# White vs. Black EPDM roofing?



## Juliaj (Feb 20, 2017)

I am looking to put in an EPDM roof for a 15,000 sq. ft. warehouse in Michigan. They seem to be concerned about a black roof for their energy savings with running AC in the summer and heat in the winter. Is there an advantage to going with white vs. black? What are your thoughts?


----------



## [email protected] (Feb 16, 2017)

*White v. Black EPDM*

Now we work in Nebraska, but I believe Michigan's climate is not much different. Just like you want the sun to be reflected in the summer to keep the building from getting warmer in the winter you would like the sun to help warm up the building. In my area there is only 33 days a year on the average that get above 90 and the average yearly temp is 62 degrees. So, overall there is no benefit of going with a white roof in my area on energy savings.

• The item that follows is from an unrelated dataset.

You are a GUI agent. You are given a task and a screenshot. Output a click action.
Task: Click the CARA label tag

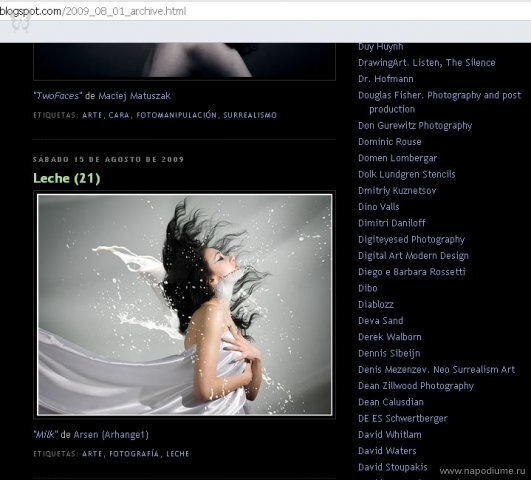[119, 115]
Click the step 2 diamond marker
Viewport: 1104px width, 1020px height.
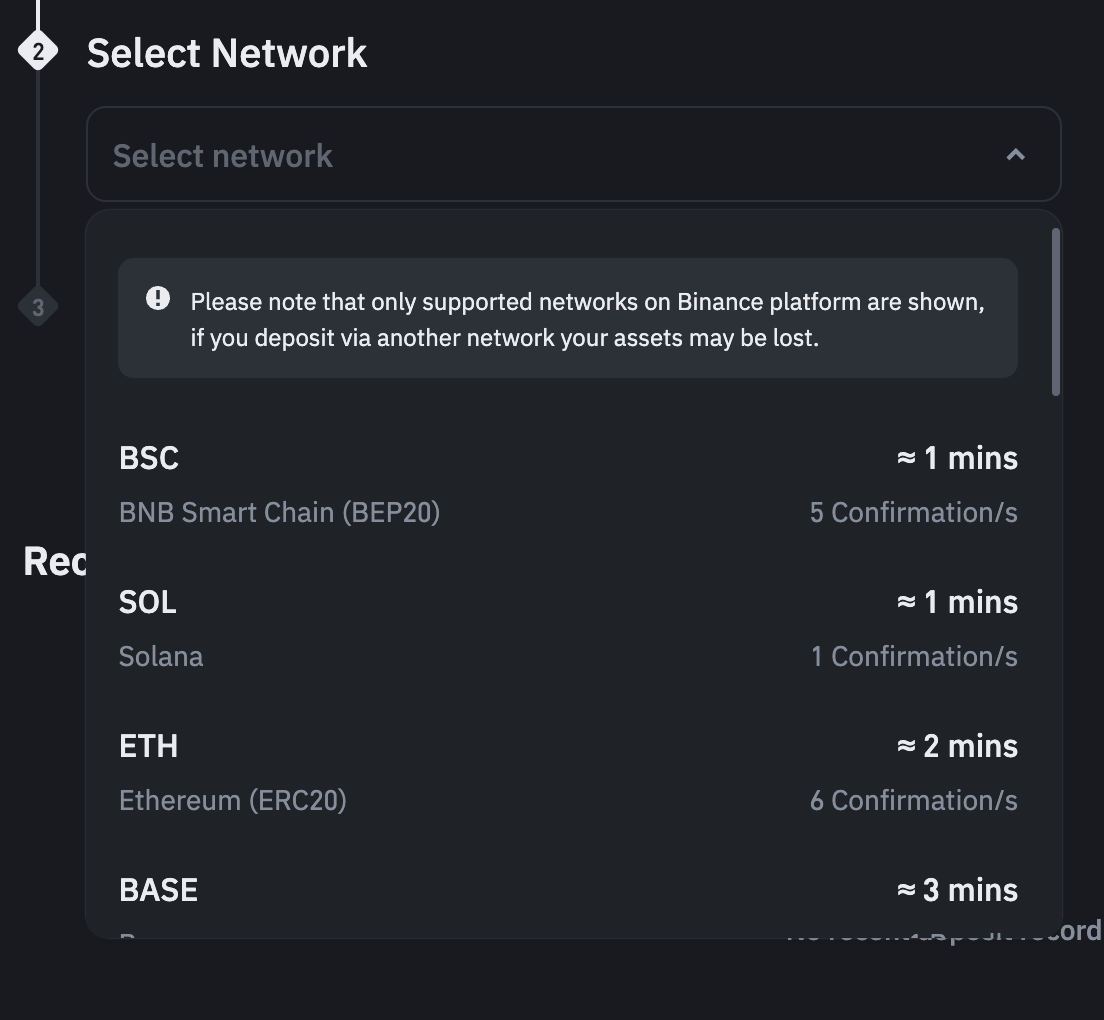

http://http://arooftech.com/commercial/


----------



## RooferWife (Mar 21, 2017)

Yes! Go white. The savings can be significant. We are in WI and the white membrane is a huge selling point. We have covered more than one black EPDM roof with a white coating.


----------



## Silb (Mar 23, 2017)

Black every time


----------



## TucsonRubberizedCoatings (Feb 21, 2019)

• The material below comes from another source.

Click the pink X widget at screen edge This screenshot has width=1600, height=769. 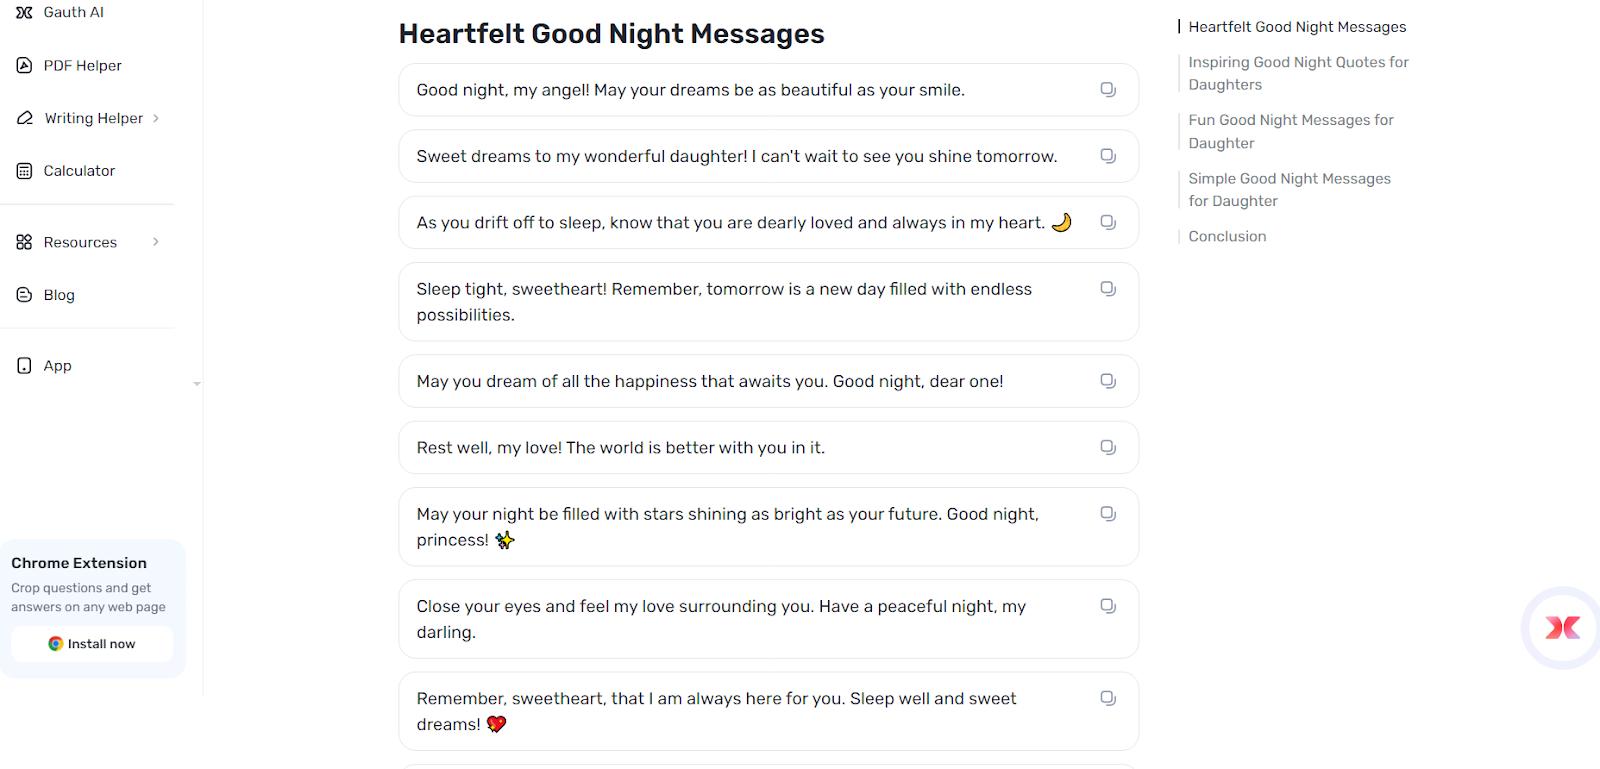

I would go with a black roof in this situation, and here's why. For cold climates, a white roof will do the same thing it does in warm climates: protect your home from the heat of the sun. The difference is that a roof that lets in some of that warmth can actually keep your home comfortable and reduce your need to rely on your furnace. Hence, it saves you money in the long run. So if you're in a fairly cold part of the country such as Michigan, a black roof can actually be a more energy-efficient option than a white roof.


----------